Exercise goal: Output every one of the following rows verbatim, without any alteration.

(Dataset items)
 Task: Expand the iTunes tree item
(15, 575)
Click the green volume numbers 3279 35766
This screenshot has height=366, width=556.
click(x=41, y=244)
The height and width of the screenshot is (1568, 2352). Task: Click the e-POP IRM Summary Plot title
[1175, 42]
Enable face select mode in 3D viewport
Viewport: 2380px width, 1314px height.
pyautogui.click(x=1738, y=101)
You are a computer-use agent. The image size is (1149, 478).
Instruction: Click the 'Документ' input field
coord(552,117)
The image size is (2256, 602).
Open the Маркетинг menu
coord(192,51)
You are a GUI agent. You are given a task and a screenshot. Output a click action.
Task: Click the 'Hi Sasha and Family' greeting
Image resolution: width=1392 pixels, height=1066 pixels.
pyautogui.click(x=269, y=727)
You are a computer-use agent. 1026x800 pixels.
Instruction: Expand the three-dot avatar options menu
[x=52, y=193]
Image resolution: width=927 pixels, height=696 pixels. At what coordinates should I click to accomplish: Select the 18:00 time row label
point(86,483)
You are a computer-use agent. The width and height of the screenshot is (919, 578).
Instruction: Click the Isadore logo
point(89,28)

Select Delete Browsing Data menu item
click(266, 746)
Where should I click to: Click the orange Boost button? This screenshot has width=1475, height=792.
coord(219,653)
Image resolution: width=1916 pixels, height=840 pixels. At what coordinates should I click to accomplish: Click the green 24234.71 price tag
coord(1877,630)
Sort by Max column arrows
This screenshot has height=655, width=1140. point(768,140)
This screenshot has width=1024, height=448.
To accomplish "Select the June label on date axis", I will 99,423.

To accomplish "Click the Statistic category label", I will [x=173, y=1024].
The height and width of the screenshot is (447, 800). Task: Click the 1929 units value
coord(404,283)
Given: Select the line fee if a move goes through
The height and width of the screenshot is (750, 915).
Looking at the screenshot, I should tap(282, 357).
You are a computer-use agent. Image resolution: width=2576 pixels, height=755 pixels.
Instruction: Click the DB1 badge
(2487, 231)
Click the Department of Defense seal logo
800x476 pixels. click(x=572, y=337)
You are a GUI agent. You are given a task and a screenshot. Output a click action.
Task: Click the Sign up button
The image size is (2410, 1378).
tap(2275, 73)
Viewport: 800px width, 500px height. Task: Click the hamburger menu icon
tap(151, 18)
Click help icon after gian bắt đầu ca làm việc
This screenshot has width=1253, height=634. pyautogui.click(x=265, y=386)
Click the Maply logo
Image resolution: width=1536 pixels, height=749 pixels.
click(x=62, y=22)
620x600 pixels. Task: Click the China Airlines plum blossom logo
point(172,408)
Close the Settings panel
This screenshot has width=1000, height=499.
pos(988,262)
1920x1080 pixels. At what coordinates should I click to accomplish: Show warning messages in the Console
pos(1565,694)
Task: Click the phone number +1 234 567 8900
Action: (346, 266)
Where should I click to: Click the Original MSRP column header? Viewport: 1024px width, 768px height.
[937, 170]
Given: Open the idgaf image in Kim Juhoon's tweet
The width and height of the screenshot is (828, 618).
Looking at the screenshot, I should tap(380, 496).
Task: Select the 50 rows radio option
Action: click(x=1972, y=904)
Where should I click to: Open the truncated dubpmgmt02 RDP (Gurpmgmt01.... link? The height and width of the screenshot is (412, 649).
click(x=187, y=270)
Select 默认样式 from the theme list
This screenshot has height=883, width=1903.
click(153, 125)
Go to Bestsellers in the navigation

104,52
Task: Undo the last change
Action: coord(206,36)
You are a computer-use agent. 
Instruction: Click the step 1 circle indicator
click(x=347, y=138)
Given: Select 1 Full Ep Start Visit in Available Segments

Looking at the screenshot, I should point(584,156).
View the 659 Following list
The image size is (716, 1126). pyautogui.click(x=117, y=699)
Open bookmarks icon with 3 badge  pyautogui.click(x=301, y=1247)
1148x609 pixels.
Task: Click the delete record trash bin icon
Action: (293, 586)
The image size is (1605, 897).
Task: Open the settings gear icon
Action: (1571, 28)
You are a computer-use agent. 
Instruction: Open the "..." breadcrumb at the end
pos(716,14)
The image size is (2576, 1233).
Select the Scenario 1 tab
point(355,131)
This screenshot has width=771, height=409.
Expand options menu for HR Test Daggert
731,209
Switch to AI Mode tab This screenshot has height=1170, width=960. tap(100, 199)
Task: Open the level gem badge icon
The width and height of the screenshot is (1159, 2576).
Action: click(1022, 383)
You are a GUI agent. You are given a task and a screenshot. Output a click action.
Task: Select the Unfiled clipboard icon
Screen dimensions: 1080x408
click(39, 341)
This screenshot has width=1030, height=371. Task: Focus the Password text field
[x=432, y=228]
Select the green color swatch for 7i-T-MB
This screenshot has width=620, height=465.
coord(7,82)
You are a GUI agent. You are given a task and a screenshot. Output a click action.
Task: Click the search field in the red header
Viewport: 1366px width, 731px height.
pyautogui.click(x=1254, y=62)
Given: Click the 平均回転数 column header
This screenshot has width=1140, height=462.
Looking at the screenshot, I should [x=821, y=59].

Answer to the problem:
 Task: Expand the iTunes tree item
(15, 575)
Click the green volume numbers 3279 35766
This screenshot has height=366, width=556.
click(x=41, y=244)
The height and width of the screenshot is (1568, 2352). Task: Click the e-POP IRM Summary Plot title
[1175, 42]
Enable face select mode in 3D viewport
Viewport: 2380px width, 1314px height.
pyautogui.click(x=1738, y=101)
You are a computer-use agent. The image size is (1149, 478).
Instruction: Click the 'Документ' input field
coord(552,117)
The image size is (2256, 602).
Open the Маркетинг menu
coord(192,51)
You are a GUI agent. You are given a task and a screenshot. Output a click action.
Task: Click the 'Hi Sasha and Family' greeting
Image resolution: width=1392 pixels, height=1066 pixels.
pyautogui.click(x=269, y=727)
You are a computer-use agent. 1026x800 pixels.
Instruction: Expand the three-dot avatar options menu
[x=52, y=193]
Image resolution: width=927 pixels, height=696 pixels. At what coordinates should I click to accomplish: Select the 18:00 time row label
point(86,483)
You are a computer-use agent. The width and height of the screenshot is (919, 578).
Instruction: Click the Isadore logo
point(89,28)

Select Delete Browsing Data menu item
click(266, 746)
Where should I click to: Click the orange Boost button? This screenshot has width=1475, height=792.
coord(219,653)
Image resolution: width=1916 pixels, height=840 pixels. At what coordinates should I click to accomplish: Click the green 24234.71 price tag
coord(1877,630)
Sort by Max column arrows
This screenshot has height=655, width=1140. point(768,140)
This screenshot has width=1024, height=448.
To accomplish "Select the June label on date axis", I will 99,423.

To accomplish "Click the Statistic category label", I will [x=173, y=1024].
The height and width of the screenshot is (447, 800). Task: Click the 1929 units value
coord(404,283)
Given: Select the line fee if a move goes through
The height and width of the screenshot is (750, 915).
Looking at the screenshot, I should tap(282, 357).
You are a computer-use agent. Image resolution: width=2576 pixels, height=755 pixels.
Instruction: Click the DB1 badge
(2487, 231)
Click the Department of Defense seal logo
800x476 pixels. click(x=572, y=337)
You are a GUI agent. You are given a task and a screenshot. Output a click action.
Task: Click the Sign up button
The image size is (2410, 1378).
tap(2275, 73)
Viewport: 800px width, 500px height. Task: Click the hamburger menu icon
tap(151, 18)
Click help icon after gian bắt đầu ca làm việc
This screenshot has width=1253, height=634. pyautogui.click(x=265, y=386)
Click the Maply logo
Image resolution: width=1536 pixels, height=749 pixels.
click(x=62, y=22)
620x600 pixels. Task: Click the China Airlines plum blossom logo
point(172,408)
Close the Settings panel
This screenshot has width=1000, height=499.
pos(988,262)
1920x1080 pixels. At what coordinates should I click to accomplish: Show warning messages in the Console
pos(1565,694)
Task: Click the phone number +1 234 567 8900
Action: (346, 266)
Where should I click to: Click the Original MSRP column header? Viewport: 1024px width, 768px height.
[937, 170]
Given: Open the idgaf image in Kim Juhoon's tweet
The width and height of the screenshot is (828, 618).
Looking at the screenshot, I should tap(380, 496).
Task: Select the 50 rows radio option
Action: click(x=1972, y=904)
Where should I click to: Open the truncated dubpmgmt02 RDP (Gurpmgmt01.... link? The height and width of the screenshot is (412, 649).
click(x=187, y=270)
Select 默认样式 from the theme list
This screenshot has height=883, width=1903.
click(153, 125)
Go to Bestsellers in the navigation

104,52
Task: Undo the last change
Action: coord(206,36)
You are a computer-use agent. 
Instruction: Click the step 1 circle indicator
click(x=347, y=138)
Given: Select 1 Full Ep Start Visit in Available Segments

Looking at the screenshot, I should point(584,156).
View the 659 Following list
The image size is (716, 1126). pyautogui.click(x=117, y=699)
Open bookmarks icon with 3 badge  pyautogui.click(x=301, y=1247)
1148x609 pixels.
Task: Click the delete record trash bin icon
Action: (293, 586)
The image size is (1605, 897).
Task: Open the settings gear icon
Action: (1571, 28)
You are a computer-use agent. 
Instruction: Open the "..." breadcrumb at the end
pos(716,14)
The image size is (2576, 1233).
Select the Scenario 1 tab
point(355,131)
This screenshot has width=771, height=409.
Expand options menu for HR Test Daggert
731,209
Switch to AI Mode tab This screenshot has height=1170, width=960. tap(100, 199)
Task: Open the level gem badge icon
The width and height of the screenshot is (1159, 2576).
Action: click(1022, 383)
You are a GUI agent. You are given a task and a screenshot. Output a click action.
Task: Select the Unfiled clipboard icon
Screen dimensions: 1080x408
click(39, 341)
This screenshot has width=1030, height=371. Task: Focus the Password text field
[x=432, y=228]
Select the green color swatch for 7i-T-MB
This screenshot has width=620, height=465.
coord(7,82)
You are a GUI agent. You are given a task and a screenshot. Output a click action.
Task: Click the search field in the red header
Viewport: 1366px width, 731px height.
pyautogui.click(x=1254, y=62)
Given: Click the 平均回転数 column header
This screenshot has width=1140, height=462.
Looking at the screenshot, I should [x=821, y=59].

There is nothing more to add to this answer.